PASSAGE:

= Beginning of Section =

Peter Conrad's critique of Baz Luhrmann's Australia ("Gone with the Wind", February 2009) is timely and to the point. The film has polarised opinion. Some Australians claim that it has no purpose but entertainment and that we should just sit back and enjoy the spectacle, overlooking the fakery as the Kimberley morphs into Arizona, cattle stampede on the edge of an abyss and an Aboriginal boy eyeballs the mob into submission. Others cringe at the lack of historical perspective and criticise the film-maker for pandering to the American box office. Still others lament that it has set the Australian film industry back by millions of dollars.
In my view, even more disturbing than Luhrmann's indulgence in cliché and nonsense is the way he has dealt with history. The bombing of Darwin should not be treated as merely a convenient filmic plot device. Australians must face up to the fact that Gallipoli and the Anzacs form only part of our history of wartime involvement. John Howard focused on the Gallipoli campaign, in which it could be argued that the miscalculation or stupidity of other nations resulted in Australian heroism and sacrifice. But the bombing of Darwin was, to quote Paul Hasluck, our "own day of shame".
In February 1942, 45 ships lay at anchor in Darwin Harbour, both American and Australian, supply and ammunition vessels and the hospital ship Manunda. Without warning, a force of Japanese Zeros rained more bombs on these ships than were dropped in the attack on Pearl Harbor. In 45 minutes, most of the ships were severely damaged, eight sunk and the Australian ammunition vessel Neptuna burnted red in a sea of oil. Men trying to escape by diving into the water were engulfed in flames.

= End of Section =

EXERCISE SET:
- A) In the passage on Baz Luhrmann's film Australia, how many ships lay at anchor in Darwin Harbour in February 1942?
- B) From the passage on Baz Luhrmann's film Australia, return word for word the part that begins at the words "Peter Conrad's critique" and stops after "millions of dollars.".

PROVIDED MATERIAL:
= Beginning of Section =

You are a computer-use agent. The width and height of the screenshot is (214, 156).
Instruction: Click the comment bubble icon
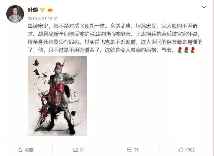click(x=129, y=150)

= End of Section =

ANSWERS GIVEN:
- A) 45 ships.

- B)
Peter Conrad's critique of Baz Luhrmann's Australia ("Gone with the Wind", February 2009) is timely and to the point. The film has polarised opinion. Some Australians claim that it has no purpose but entertainment and that we should just sit back and enjoy the spectacle, overlooking the fakery as the Kimberley morphs into Arizona, cattle stampede on the edge of an abyss and an Aboriginal boy eyeballs the mob into submission. Others cringe at the lack of historical perspective and criticise the film-maker for pandering to the American box office. Still others lament that it has set the Australian film industry back by millions of dollars.